The cost of human cremation depends on some factors that need to be considered, like the region, the type of cremation service you choose, the price of casket or alternative container you’re going to use, the amount of cremation urn, the way you want to dispose of the ashes, etc. Thus, there is no standard cost of a cremation procedure.
Whether you’re thinking if cremation is right for you or you are making this decision for a loved one who passed away, understanding its process and the cost of it can be beneficial.
Cremation, according to Google, is the act of converting a body to ashes. It is done in a specific and orderly sanitary environment using equipment that can bring the deceased to a very high temperature quickly to ensure appropriate conversion. Once the process is complete, the cremated remains of the deceased can be stored in an urn, converted into jewelry, scattered in a favorite location, or interred in a cemetery. These are just some of the more common disposition choices for the family to choose from.
The benefits of choosing cremation include that it can cost less than a traditional burial, it’s environmentally gentle, it provides flexibility for the family, and there are many options for disposition.
But how much does cremation cost?
Cremations are mostly cheaper than traditional burials. The prices usually start around $700 to $800. Still, people spend several thousand dollars on cremation and funeral services. Funeral homes also offer direct cremation services, also known as simple cremation.
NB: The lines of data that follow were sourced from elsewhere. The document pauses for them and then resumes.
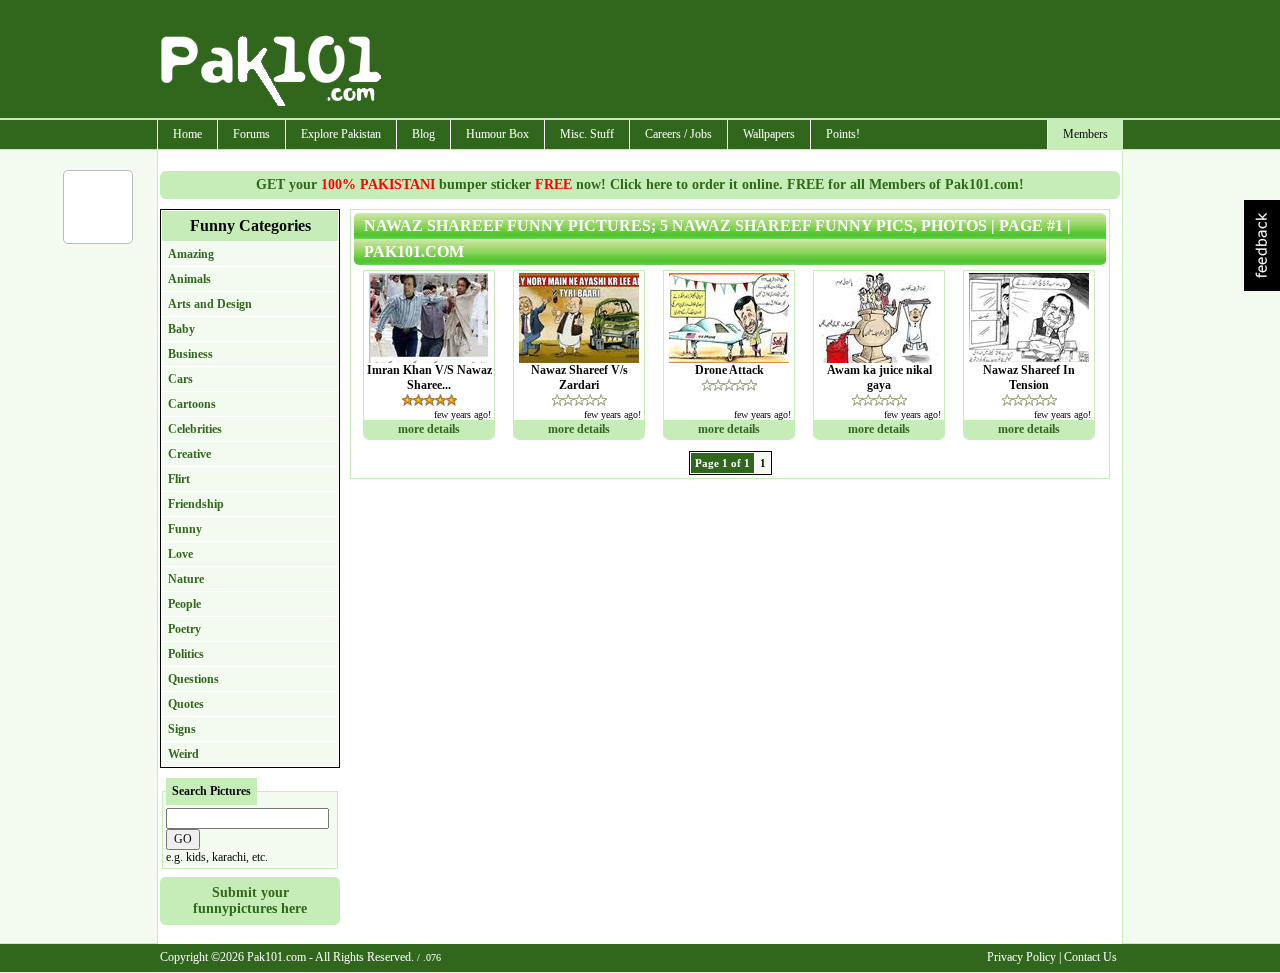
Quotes (186, 704)
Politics (186, 654)
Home (187, 134)
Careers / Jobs (678, 134)
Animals (189, 279)
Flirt (179, 479)
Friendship (196, 504)
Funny (185, 529)
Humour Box (497, 134)
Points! (843, 134)
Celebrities (195, 429)
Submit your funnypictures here (250, 900)
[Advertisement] (753, 61)
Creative (189, 454)
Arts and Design (210, 304)
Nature (186, 579)
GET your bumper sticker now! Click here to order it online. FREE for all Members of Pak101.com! (640, 184)
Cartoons (192, 404)
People (184, 604)
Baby (181, 329)
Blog (423, 134)
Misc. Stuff (587, 134)
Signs (182, 729)
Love (180, 554)
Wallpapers (769, 134)
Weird (183, 754)
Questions (193, 679)
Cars (180, 379)
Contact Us (1090, 957)
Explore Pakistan (341, 134)
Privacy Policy (1021, 957)
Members (1085, 134)
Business (190, 354)
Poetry (184, 629)
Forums (251, 134)
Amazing (191, 254)
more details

The average cost of cremation can range from $2,000 to $3,000– less than half the price of a traditional funeral, which is lower than the average full-service funeral that averages around $10,000 these days.
You can check out Cremation Cost for a guide and a more accurate price costing for cremation.
We must keep in mind that cremation is not and will never be a substitute for a funeral. You can, however, plan to have simple or elaborate funeral arrangements for paying respects to the deceased and seeing the body for the last time. If you want to arrange the event at an affordable price, you can search out a reputable yet low-cost cremation service provider or memorial society and rent a casket instead of buying it. Yes, caskets can be rented to lessen the expense, especially if the casket won’t be included in the burial.
The cost of getting a human body cremated must include the funeral home’s service fee, the fees for picking up the corpse, and storing it temporarily until the cremation is done. Certain crematories may also charge extra for a witnessing service wherein the relatives and representatives of the deceased can watch the cremation process.
As most funeral homes do not have their crematorium, you will have to take into consideration the cost of transferring the body from the funeral home to the crematorium.
Certain funeral homes now offer sets or packages for cremation procedure, make sure there’s a clear understanding between the client and the company to avoid problems during the process. An example of a company that offer cremation packages is St. Peter, they propose money back too if their client is not satisfied with their services.
If you can’t afford¹ your cremation costs, there are several places you can turn to that may help. Many state aid through the social services department if your family can’t afford the expenses.
If you can’t come up with the money to pay for cremation or burial costs, you can sign a release form with your county coroner’s office that says you can’t afford to bury the family member. If you sign the release, the county and state will pitch into either bury or cremate the body. Another option is to talk to your local parish, many times they will offer funeral assistance to families who are struggling to pay the costs of a funeral.